▶ **TASKS FOR THIS EXERCISE**
1. Do the following statements agree with the simulavr examples text? For each, answer yes or no and quote the deciding words of the text exactly. (a) Asynchronous Timer objects are updated every 1ns. (b) The Python examples can all be run together with make run_sim. (c) The transmitter and receiver application in the stdiodemo example is implemented by polling.
2. Please transcribe the part of the simulavr examples text starting at "Over that you" and ending at "to the example.".
3. According to the simulavr examples text, which flags should you notice when running make run_sim for the simple example?

▶ **TEXT BLOCK**
— Start —

There are examples, which use Tcl/Tk. **For that you must also install Itcl
package for your Tcl.** It will be used in all examples with Tcl and a Tk GUI!
Over that you can find also examples for python interface and for the verilog
module.
The anacomp example is all we have started with. Anacomp brings up an
Itcl based GUI which shows two analog input simulations, a comparison
output value, and a toggle button on bottom. After changing the inputs,
hit the corresponding update to clock the simulation to respond to the
changed inputs.
The avr-gdb session for me requires a "load" before hitting "continue",
which actually starts the simulation.
It is strongly recommended to implement own simulation scripts very
closely to the examples. Usage of a different name than ``.x`` for
the grahic frame need changes of gui.tcl as well as some simulavr
sources. So stay better close to the example.
TCL Anacomp Example
-------------------
This is Klaus' very nice original example simulation.
After performing the build, go to the ``examples/anacomp`` directory
and try ``make do`` (without gdb) or ``make dogdb``.
Python Example
--------------
There is a file ``README`` in ``examples/python`` path, which describes
examples there. You can try it with ``make run_example``, this will run all
available examples together. Or try ``make example1`` till ``make example4``
to run each example alone.
Simple Example
--------------
This sample uses only simulavr to execute a hacked AVR program. I say
"hacked" because is shows using 3 simulator features that provide input,
output and simulation termination based on "magic" port access and
reaching a particular symbol. It is only really useful for getting
your feet wet with simulavr, it is not a great example of how to use
simulavr. It is thought to be useful enough to the absolute newbie to
get you started though.
After performing the build, go to the ``examples/simple_ex1`` directory
and try ``make run_sim``. Notice the use of -W, -R and -T flags.
And again you can try ``make do``, which uses Tcl interface and a Tcl script
to make the simulation. Results are the same as in ``make run_sim``!
LCD and SerialRx, SerialTx Example
----------------------------------
This example is based on Klaus' Anacomp Example and uses the avr-libc
example stdiodemo to display characters on the LCD.
After performing the build, go to the ``examples/stdiodemo`` directory
and try ``./checkdebug.tcl``. The following commands are taken
from the LCD-specific ``examples/stdiodemo/checkdebug.tcl`` script::
Lcd mylcd $ui "lcd0" ".x"
sc AddAsyncMember mylcd
The first command creates a LCD instance ``mylcd`` with the name
``lcd0`` The second command adds the LCD instance to the simulavr
timer subsystem as an asynchronous member. Asynchronous Timer objects
are updated every 1ns - which means every iteration in the simulavr
main-loop. All timing is done internally in the ``lcd.cpp``. The
rest of this simulation script is the normal business create Nets for
each LCD pin, wire the Nets to the CPU pins. The stdiodemo application
contains a serial receiver and transmitter part to receive commands and
interprete it and if possible prints it on the LCD or sends a response to
the serial receiver. Transmitter and receiver application are implemented
by polling opposite to the Keyboard example. The components used for
the SerialRx/Tx are described below. Together with the comments in the
script you should be able to understand what happens. Please mind the
different names for the functions SetBaudRate and GetPin for SerialRx
and SerialTx! Not optimal but that's it at the moment...

— End —

▶ **DATASET EXCERPTS**

— Start —

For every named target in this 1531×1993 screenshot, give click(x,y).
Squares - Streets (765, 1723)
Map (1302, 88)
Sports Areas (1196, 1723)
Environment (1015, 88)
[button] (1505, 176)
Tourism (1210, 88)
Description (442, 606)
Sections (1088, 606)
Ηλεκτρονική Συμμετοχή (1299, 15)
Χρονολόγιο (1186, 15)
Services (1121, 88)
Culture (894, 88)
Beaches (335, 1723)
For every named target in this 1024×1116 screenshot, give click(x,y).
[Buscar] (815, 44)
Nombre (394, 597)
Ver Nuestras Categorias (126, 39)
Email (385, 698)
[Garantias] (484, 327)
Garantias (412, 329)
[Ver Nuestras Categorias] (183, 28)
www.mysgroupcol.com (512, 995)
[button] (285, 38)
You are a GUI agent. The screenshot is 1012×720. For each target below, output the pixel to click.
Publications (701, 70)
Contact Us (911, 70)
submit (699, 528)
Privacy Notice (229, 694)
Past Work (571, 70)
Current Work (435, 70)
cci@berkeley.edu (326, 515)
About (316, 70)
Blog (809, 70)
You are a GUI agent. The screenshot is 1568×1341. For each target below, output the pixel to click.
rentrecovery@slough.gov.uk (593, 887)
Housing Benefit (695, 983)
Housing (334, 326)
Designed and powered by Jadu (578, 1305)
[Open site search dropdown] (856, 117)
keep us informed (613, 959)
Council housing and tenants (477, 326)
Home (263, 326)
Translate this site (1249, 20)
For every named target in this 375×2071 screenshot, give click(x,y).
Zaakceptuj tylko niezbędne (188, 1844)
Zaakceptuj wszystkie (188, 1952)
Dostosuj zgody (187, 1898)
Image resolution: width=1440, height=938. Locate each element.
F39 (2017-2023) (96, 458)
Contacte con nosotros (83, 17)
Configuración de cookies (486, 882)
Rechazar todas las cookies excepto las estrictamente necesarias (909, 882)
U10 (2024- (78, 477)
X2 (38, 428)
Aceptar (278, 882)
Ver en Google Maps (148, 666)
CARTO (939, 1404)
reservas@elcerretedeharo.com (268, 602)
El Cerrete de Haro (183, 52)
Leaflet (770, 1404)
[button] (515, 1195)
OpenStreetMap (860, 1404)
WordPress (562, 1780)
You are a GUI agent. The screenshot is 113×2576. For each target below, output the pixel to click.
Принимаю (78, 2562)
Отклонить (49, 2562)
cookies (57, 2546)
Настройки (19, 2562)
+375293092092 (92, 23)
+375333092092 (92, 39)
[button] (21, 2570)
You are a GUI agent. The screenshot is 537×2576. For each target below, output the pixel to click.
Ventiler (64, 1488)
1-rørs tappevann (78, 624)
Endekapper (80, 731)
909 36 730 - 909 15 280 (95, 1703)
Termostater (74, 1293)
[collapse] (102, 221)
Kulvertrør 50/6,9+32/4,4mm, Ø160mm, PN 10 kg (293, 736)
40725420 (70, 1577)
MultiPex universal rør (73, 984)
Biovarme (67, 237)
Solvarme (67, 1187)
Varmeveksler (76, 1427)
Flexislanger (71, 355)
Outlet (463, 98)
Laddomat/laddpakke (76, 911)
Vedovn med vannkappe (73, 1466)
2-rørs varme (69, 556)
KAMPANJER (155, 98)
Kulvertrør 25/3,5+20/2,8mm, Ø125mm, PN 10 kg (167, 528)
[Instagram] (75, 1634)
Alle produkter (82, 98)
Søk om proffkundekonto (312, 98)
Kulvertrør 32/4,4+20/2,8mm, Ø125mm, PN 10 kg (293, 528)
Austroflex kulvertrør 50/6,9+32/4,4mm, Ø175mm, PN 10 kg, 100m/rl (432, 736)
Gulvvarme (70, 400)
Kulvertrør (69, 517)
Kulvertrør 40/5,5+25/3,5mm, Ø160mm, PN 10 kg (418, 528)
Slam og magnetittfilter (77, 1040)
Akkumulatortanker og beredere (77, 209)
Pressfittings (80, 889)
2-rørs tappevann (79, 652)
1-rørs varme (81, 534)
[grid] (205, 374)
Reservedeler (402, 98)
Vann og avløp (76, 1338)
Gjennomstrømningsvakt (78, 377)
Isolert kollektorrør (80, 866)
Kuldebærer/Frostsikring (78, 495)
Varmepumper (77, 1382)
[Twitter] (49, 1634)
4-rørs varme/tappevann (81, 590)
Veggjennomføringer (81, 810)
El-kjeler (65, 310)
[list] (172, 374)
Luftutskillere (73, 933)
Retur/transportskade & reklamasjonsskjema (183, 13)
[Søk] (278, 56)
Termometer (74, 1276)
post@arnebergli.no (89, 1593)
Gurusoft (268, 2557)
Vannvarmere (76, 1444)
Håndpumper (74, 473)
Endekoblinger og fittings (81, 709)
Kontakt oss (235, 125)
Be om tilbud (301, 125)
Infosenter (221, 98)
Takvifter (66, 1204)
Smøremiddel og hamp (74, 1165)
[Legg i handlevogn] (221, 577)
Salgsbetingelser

— End —

▶ **OUTPUTS BY TASK**
1.
(a) Yes: "Asynchronous Timer objects are updated every 1ns"
(b) No: "You can try it with ``make run_example``, this will run all available examples together"
(c) Yes: "Transmitter and receiver application are implemented by polling"

2.
Over that you can find also examples for python interface and for the verilog
module.
The anacomp example is all we have started with. Anacomp brings up an
Itcl based GUI which shows two analog input simulations, a comparison
output value, and a toggle button on bottom. After changing the inputs,
hit the corresponding update to clock the simulation to respond to the
changed inputs.
The avr-gdb session for me requires a "load" before hitting "continue",
which actually starts the simulation.
It is strongly recommended to implement own simulation scripts very
closely to the examples. Usage of a different name than ``.x`` for
the grahic frame need changes of gui.tcl as well as some simulavr
sources. So stay better close to the example.

3. The -W, -R and -T flags.